Records of locating words and elements:
----

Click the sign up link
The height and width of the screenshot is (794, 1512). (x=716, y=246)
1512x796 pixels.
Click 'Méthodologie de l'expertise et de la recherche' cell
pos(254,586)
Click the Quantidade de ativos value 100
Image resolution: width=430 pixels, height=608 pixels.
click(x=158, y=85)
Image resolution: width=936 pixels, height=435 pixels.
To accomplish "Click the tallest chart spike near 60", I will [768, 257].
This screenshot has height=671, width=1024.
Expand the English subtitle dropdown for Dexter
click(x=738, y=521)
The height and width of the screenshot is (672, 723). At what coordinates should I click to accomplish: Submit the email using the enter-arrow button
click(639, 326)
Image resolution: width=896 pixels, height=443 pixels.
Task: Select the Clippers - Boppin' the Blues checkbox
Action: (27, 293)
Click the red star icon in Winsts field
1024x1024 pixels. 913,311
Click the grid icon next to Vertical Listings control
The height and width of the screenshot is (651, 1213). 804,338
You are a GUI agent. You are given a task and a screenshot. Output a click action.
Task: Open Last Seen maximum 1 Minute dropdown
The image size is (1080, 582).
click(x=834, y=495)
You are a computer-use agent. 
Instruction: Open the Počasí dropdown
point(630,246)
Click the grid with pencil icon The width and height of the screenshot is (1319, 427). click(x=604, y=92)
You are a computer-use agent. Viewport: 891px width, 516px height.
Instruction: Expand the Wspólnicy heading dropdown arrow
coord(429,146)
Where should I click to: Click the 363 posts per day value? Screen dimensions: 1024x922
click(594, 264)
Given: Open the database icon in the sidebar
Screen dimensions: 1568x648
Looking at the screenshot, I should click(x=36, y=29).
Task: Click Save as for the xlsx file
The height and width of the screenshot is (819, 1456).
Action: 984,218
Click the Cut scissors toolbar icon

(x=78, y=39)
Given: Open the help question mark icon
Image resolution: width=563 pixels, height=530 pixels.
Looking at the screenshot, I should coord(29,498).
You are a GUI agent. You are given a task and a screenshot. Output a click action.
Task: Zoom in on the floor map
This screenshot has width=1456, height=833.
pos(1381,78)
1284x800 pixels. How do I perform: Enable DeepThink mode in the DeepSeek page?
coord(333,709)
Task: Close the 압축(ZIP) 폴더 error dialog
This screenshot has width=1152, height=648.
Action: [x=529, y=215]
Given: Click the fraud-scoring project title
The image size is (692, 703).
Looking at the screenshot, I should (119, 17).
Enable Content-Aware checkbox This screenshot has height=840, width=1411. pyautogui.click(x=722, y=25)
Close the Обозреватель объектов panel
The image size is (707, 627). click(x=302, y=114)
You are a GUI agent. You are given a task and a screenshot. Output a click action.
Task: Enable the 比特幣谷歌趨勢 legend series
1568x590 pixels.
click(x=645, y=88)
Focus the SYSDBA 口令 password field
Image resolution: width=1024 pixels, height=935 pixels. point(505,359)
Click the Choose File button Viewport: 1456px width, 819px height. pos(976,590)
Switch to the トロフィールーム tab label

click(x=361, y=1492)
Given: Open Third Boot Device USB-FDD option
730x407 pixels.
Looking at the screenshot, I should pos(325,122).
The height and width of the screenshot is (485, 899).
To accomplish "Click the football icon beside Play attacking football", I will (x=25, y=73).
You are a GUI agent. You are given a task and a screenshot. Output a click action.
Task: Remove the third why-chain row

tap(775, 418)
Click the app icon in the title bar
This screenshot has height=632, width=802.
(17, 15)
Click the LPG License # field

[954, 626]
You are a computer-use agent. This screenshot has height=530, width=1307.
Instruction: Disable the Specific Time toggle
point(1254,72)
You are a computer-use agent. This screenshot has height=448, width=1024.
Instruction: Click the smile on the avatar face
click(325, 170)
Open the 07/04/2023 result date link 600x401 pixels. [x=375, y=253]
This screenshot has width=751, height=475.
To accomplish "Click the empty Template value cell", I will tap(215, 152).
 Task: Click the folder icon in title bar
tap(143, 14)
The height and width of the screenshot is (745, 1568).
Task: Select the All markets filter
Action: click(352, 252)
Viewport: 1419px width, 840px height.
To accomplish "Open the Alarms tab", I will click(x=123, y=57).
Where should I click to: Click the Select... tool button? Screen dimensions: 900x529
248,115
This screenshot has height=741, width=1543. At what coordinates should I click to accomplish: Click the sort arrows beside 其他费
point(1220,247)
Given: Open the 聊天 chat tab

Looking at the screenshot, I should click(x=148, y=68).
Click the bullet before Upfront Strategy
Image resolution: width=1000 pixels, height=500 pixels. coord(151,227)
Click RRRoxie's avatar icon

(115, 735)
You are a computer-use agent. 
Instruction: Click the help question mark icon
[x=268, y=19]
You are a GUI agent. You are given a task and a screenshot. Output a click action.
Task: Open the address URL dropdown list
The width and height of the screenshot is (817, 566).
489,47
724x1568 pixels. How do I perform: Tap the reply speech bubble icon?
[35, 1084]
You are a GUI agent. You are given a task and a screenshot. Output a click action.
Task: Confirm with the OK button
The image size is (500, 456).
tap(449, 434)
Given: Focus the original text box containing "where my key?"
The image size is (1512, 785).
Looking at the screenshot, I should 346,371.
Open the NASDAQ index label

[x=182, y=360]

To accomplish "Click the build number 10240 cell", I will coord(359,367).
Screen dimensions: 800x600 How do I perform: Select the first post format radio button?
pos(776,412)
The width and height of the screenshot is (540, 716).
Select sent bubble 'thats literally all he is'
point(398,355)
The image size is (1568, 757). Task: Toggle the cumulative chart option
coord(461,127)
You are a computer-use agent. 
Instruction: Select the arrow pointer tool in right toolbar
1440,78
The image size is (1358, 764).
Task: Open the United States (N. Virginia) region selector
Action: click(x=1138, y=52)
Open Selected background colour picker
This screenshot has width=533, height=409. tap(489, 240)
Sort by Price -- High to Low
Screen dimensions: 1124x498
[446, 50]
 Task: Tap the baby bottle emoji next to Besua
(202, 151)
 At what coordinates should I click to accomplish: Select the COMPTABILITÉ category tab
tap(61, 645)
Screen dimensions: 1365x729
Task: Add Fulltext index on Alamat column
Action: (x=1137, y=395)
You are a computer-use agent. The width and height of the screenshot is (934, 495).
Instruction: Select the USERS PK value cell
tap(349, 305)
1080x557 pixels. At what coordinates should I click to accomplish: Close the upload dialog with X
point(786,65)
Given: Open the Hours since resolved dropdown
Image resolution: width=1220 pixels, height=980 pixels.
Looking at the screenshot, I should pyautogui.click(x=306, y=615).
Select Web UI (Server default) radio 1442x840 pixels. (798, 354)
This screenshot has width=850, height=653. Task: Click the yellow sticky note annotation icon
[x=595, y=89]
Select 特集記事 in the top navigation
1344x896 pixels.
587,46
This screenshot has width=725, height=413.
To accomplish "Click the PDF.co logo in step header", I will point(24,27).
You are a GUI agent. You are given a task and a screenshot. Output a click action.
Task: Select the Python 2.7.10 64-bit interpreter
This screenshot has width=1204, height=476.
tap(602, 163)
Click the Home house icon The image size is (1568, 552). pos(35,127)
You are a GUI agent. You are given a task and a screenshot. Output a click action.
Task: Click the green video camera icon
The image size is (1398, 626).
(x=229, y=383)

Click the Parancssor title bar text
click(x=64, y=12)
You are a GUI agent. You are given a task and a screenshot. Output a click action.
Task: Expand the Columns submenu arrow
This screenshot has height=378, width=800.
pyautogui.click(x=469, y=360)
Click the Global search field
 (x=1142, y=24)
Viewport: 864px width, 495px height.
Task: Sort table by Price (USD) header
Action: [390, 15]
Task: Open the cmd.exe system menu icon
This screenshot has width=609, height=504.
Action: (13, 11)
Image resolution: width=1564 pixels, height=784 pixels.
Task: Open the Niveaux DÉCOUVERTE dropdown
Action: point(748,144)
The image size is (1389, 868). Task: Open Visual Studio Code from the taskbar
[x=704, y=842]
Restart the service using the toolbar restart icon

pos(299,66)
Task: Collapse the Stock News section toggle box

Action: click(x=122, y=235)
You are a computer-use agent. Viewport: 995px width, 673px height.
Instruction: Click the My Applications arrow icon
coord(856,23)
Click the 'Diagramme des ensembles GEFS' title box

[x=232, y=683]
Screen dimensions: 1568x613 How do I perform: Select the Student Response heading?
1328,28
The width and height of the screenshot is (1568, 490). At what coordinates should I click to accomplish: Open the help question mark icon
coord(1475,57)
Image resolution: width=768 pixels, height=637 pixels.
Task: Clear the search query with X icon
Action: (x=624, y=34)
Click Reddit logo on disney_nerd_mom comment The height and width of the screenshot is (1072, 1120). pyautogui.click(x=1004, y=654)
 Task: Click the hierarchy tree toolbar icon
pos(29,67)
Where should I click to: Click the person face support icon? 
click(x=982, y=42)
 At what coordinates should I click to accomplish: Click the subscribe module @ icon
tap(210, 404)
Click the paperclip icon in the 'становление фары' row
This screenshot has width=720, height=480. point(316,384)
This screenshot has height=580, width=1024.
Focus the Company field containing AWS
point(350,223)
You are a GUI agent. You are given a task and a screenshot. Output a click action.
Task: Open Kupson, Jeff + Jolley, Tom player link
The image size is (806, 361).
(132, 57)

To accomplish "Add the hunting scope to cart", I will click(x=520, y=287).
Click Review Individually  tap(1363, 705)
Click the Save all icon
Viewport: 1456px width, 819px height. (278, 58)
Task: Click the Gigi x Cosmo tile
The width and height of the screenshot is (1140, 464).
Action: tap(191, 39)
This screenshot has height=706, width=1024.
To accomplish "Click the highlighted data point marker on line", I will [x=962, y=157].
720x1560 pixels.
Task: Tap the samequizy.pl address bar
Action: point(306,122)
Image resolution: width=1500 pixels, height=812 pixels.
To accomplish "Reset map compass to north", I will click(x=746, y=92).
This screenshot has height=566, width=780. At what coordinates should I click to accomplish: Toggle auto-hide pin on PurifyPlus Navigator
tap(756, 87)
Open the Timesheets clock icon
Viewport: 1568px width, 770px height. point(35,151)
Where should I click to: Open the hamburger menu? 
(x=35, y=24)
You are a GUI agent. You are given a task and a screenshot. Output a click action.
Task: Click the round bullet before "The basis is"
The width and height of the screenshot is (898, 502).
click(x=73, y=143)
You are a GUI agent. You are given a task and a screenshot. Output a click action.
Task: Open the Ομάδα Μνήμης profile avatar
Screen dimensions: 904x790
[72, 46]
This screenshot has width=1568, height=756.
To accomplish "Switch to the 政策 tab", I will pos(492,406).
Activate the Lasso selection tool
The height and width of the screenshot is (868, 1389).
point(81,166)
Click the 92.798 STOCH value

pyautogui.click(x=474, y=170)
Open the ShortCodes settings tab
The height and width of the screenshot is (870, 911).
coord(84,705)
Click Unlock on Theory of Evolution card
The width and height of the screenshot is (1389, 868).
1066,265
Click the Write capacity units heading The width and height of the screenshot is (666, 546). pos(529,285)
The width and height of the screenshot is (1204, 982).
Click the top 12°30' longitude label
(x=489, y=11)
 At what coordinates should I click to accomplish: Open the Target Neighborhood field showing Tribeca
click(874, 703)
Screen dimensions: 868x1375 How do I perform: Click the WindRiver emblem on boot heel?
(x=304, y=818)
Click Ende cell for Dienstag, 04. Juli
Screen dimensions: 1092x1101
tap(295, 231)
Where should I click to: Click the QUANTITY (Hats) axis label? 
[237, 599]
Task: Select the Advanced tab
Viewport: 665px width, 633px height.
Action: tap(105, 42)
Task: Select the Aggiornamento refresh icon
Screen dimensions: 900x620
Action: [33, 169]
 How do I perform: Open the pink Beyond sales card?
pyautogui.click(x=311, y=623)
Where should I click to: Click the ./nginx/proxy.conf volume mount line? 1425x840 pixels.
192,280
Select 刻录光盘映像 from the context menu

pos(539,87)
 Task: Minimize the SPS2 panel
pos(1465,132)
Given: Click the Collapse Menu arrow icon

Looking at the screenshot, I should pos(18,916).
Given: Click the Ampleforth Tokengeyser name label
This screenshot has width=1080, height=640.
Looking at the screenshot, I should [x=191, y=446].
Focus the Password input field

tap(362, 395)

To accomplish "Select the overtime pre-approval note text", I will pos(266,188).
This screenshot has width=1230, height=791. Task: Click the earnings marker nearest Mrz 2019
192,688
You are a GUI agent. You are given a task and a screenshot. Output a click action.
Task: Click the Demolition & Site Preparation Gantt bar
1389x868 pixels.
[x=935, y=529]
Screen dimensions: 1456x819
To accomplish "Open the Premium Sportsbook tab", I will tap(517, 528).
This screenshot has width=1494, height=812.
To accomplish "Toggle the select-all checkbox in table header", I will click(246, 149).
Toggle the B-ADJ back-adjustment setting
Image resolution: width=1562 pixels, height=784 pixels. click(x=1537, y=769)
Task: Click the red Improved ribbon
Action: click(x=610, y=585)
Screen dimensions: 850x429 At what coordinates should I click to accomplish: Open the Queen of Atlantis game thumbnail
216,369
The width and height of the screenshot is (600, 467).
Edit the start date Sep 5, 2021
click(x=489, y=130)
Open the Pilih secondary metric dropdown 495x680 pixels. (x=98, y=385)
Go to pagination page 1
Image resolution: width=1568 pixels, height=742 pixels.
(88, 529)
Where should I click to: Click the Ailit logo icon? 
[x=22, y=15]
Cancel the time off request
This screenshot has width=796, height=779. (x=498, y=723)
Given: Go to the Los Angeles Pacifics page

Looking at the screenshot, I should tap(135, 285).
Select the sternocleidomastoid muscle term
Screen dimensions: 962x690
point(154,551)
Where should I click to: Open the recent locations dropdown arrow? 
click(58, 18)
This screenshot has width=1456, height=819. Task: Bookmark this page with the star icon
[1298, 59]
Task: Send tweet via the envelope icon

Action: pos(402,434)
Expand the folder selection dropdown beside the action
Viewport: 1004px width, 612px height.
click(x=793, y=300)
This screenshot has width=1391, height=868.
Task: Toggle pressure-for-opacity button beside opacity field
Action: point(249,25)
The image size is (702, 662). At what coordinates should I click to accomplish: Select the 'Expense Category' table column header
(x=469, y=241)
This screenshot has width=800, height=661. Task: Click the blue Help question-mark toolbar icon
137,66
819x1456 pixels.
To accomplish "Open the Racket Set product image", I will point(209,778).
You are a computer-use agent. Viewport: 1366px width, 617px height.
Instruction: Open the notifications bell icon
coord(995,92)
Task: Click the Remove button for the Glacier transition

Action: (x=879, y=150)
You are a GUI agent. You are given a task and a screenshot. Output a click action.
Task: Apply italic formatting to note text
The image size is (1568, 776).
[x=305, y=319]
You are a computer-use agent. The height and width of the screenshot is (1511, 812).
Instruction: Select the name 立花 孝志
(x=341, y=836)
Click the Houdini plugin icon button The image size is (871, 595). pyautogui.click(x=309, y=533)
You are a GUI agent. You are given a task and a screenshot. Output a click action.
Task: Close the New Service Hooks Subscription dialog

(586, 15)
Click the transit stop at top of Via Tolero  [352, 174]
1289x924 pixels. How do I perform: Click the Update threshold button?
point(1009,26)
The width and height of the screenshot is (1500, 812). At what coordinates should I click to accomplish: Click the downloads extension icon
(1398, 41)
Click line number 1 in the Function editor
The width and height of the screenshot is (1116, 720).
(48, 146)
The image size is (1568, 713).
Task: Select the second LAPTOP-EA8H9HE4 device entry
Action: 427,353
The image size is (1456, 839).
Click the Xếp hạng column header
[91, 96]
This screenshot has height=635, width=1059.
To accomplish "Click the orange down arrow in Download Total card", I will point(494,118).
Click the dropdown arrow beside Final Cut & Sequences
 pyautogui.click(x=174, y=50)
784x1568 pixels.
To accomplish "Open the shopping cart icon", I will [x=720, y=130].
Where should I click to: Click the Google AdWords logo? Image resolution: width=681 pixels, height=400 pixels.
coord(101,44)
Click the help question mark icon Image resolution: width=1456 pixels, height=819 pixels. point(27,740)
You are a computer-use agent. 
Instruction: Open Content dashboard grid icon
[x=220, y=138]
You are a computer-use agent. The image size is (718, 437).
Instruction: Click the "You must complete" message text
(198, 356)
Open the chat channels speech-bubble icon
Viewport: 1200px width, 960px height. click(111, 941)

----

Repeat word for word the lines of the records from the one containing "Click the Houdini" through the end of the records, including both of those ends.

Click the Houdini plugin icon button The image size is (871, 595). pyautogui.click(x=309, y=533)
You are a GUI agent. You are given a task and a screenshot. Output a click action.
Task: Close the New Service Hooks Subscription dialog

(586, 15)
Click the transit stop at top of Via Tolero  [352, 174]
1289x924 pixels. How do I perform: Click the Update threshold button?
point(1009,26)
The width and height of the screenshot is (1500, 812). At what coordinates should I click to accomplish: Click the downloads extension icon
(1398, 41)
Click line number 1 in the Function editor
The width and height of the screenshot is (1116, 720).
(48, 146)
The image size is (1568, 713).
Task: Select the second LAPTOP-EA8H9HE4 device entry
Action: 427,353
The image size is (1456, 839).
Click the Xếp hạng column header
[91, 96]
This screenshot has height=635, width=1059.
To accomplish "Click the orange down arrow in Download Total card", I will point(494,118).
Click the dropdown arrow beside Final Cut & Sequences
 pyautogui.click(x=174, y=50)
784x1568 pixels.
To accomplish "Open the shopping cart icon", I will [x=720, y=130].
Where should I click to: Click the Google AdWords logo? Image resolution: width=681 pixels, height=400 pixels.
coord(101,44)
Click the help question mark icon Image resolution: width=1456 pixels, height=819 pixels. point(27,740)
You are a computer-use agent. 
Instruction: Open Content dashboard grid icon
[x=220, y=138]
You are a computer-use agent. The image size is (718, 437).
Instruction: Click the "You must complete" message text
(198, 356)
Open the chat channels speech-bubble icon
Viewport: 1200px width, 960px height. click(111, 941)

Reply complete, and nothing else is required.